■ **To do**: Gather every line below that contains the string "screenshot", copying each one in full. Case counts.

------ Dataset entries ------

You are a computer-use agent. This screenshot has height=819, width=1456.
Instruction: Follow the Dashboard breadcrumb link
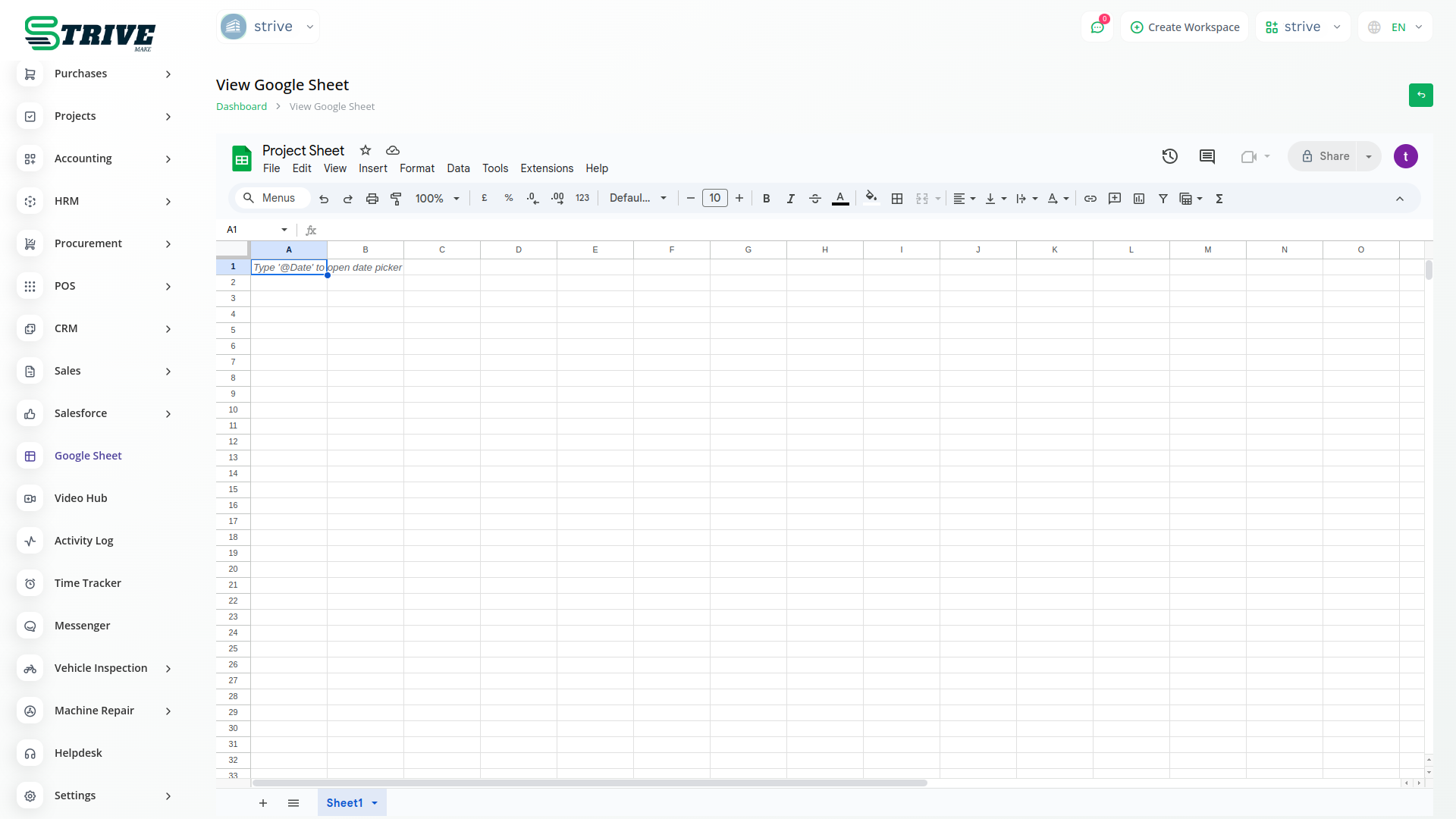pyautogui.click(x=241, y=106)
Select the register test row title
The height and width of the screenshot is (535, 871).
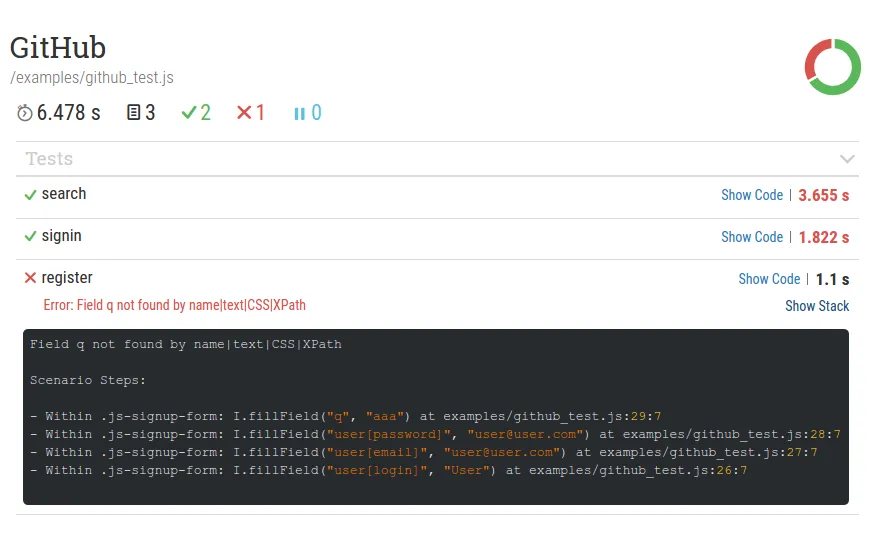click(x=67, y=278)
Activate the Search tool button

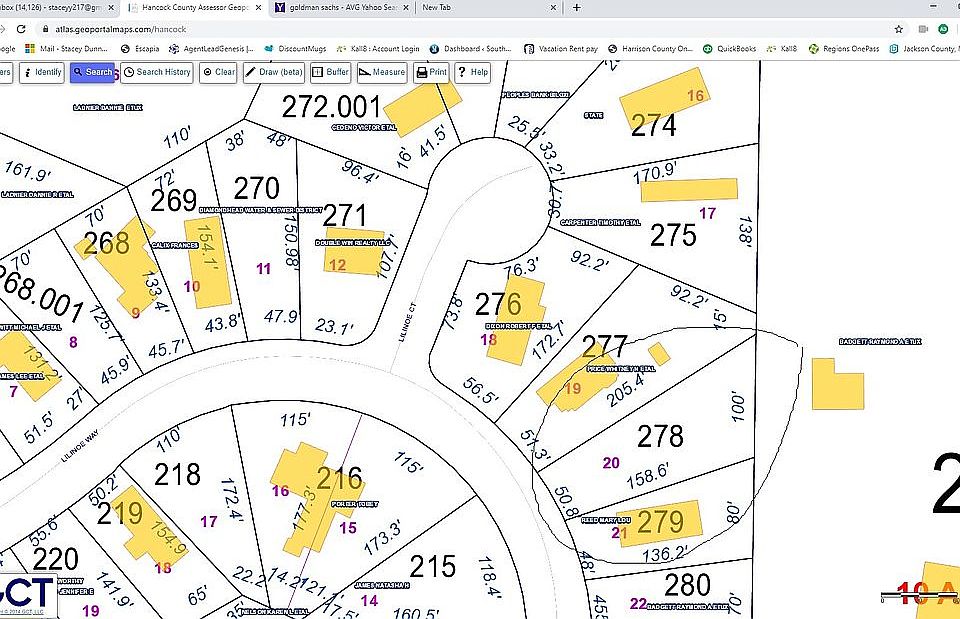pyautogui.click(x=92, y=72)

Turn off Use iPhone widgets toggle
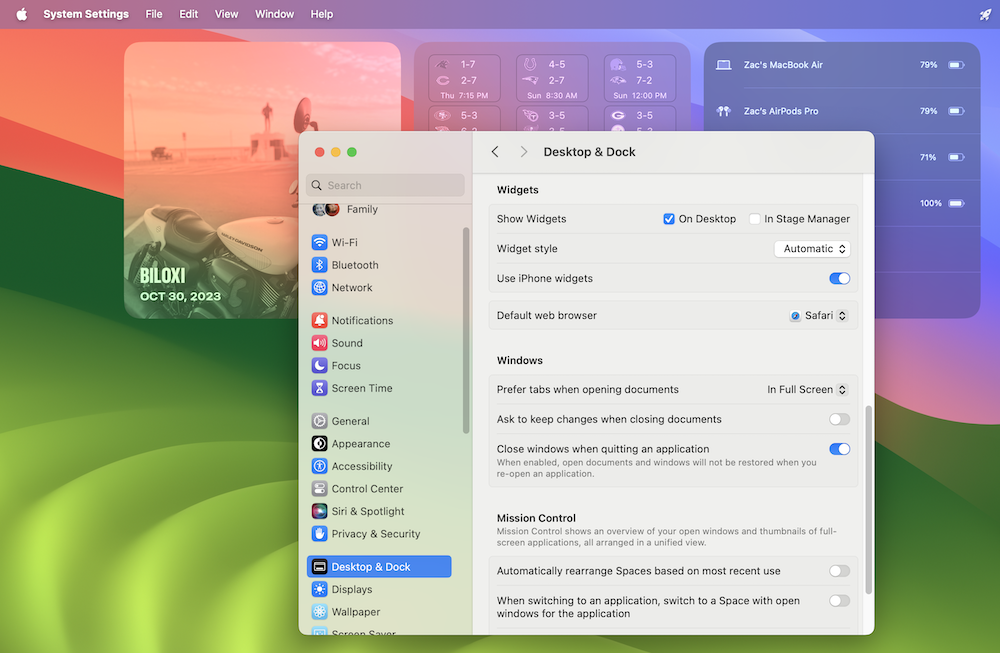839,279
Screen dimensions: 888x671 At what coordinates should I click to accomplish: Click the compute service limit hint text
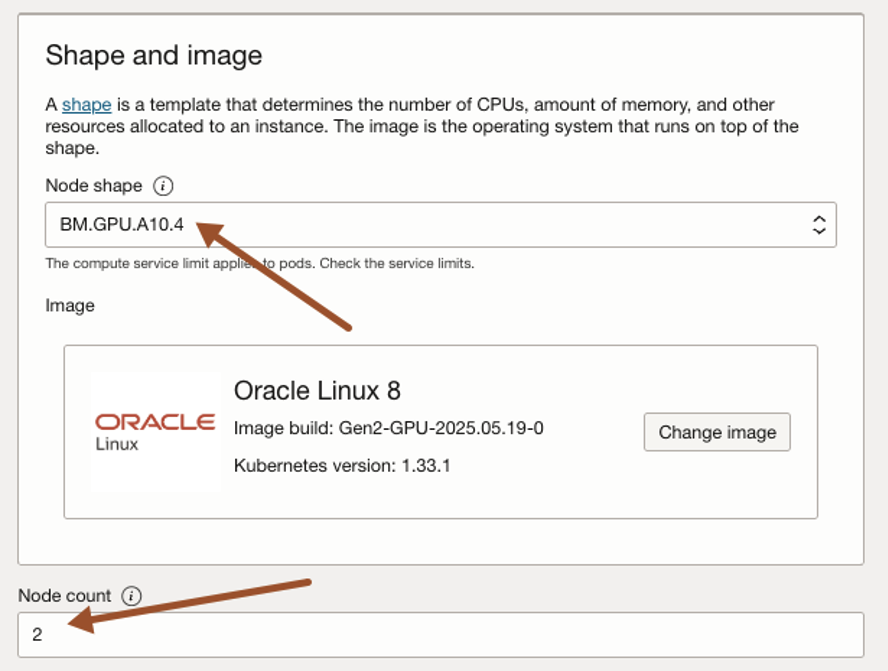tap(259, 264)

------

■ **Exercise solution**:
You are a computer-use agent. This screenshot has height=819, width=1456.
The height and width of the screenshot is (535, 871).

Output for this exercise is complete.